Friday, December 21, 2012

The Next Level

Mid–December has been a good period for Dustin Hoffman.

As I observed earlier this week, mid–December is when some of his best movies were released — "Tootsie" and "Wag the Dog" observed milestone anniversaries a few days ago.

Hoffman had been appearing on stage and screen for several years, but "The Graduate," which was released on this day in 1967, was his first major role.

It was a truly remarkable performance — especially since Hoffman was 30 when it premiered. If you're too young to remember the 1960s, that was the time when the admonition "Don't trust anyone over 30" was popular with young Americans, and Hoffman's character, from all appearances, was well under 30.

He gave every indication of being a traditional college student — i.e., one who entered and completed college after finishing high school rather than one who entered the work force out of high school and returned to school several years later. He came from an affluent family, the kind of family in which it would be expected that children would go on to college after completing high school.

It seemed to me, when I saw the movie for the first time, that "The Graduate" was all about expectations, what was expected of someone and what was not expected. And 1967, with the emerging "generation gap" and the growing rebellion of the young of that time, provided the perfect backdrop for such a story. The music of Simon and Garfunkel was the icing on the cake.

Now, just because one is a traditional college student does not mean one follows the same path as his/her classmates. And Benjamin Braddock's post–college path was almost certainly not like the one many of his classmates followed.

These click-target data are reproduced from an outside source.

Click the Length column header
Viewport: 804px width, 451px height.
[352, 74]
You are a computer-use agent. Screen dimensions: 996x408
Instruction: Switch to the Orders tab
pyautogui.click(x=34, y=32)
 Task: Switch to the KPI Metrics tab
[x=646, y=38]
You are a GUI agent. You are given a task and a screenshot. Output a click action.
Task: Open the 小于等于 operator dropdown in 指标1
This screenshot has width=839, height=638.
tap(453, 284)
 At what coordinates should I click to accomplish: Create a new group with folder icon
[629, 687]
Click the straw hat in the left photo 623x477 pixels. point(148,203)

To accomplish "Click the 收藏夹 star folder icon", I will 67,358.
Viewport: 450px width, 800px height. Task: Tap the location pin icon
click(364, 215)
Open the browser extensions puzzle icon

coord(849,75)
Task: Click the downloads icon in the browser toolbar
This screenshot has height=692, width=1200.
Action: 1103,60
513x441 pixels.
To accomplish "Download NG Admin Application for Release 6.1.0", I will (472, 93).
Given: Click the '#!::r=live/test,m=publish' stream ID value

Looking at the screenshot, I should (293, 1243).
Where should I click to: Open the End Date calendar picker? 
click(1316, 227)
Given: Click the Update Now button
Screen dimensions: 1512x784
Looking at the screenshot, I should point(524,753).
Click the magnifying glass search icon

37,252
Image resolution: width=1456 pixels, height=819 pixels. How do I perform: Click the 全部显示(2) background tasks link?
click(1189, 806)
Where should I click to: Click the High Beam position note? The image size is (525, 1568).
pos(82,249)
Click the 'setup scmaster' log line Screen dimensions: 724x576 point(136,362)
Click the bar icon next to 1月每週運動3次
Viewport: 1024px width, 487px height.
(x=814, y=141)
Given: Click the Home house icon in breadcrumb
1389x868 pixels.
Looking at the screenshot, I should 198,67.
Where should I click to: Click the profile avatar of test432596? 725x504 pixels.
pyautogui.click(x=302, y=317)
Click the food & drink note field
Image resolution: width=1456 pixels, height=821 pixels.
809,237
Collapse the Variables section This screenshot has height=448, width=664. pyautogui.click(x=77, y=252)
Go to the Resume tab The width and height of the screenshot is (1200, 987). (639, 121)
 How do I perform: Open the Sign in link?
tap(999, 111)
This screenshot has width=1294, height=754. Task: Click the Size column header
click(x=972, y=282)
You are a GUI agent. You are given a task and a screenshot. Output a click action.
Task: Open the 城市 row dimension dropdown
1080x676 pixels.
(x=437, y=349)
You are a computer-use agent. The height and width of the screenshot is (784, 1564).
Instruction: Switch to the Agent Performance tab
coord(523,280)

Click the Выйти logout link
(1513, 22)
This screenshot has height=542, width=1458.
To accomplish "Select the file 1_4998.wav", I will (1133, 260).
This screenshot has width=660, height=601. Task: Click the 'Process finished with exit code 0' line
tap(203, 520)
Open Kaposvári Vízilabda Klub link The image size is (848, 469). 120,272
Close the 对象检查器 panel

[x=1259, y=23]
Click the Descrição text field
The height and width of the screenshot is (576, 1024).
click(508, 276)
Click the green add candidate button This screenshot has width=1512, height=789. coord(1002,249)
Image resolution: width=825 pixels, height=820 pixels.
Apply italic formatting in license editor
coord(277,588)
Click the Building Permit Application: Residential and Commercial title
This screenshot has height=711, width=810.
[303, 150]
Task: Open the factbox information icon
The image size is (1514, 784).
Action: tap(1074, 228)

"Mrs. Robinson, you're trying to seduce me. Aren't you?"

Benjamin was drifting, both in fact (in his parents' pool) and metaphorically, and he drifted into an affair with the wife of a family friend (Anne Bancroft), a situation that became even more complicated after he was introduced to her daughter (Katharine Ross) and fell in love with her.

It was already pretty comical. Clearly not very experienced in that sort of thing, Hoffman's clumsy meandering through the minefield of extramarital relationships was amusing in its way.
"It's like I was playing some kind of game, but the rules don't make any sense to me. They're being made up by all the wrong people. I mean no one makes them up. They seem to make themselves up."

In hindsight, I guess, it was an unbeatable combination — Mike Nichols, not too far removed from his directorial triumph with "Who's Afraid of Virginia Woolf?" in the director's chair producing a film on a topic that was the hottest around.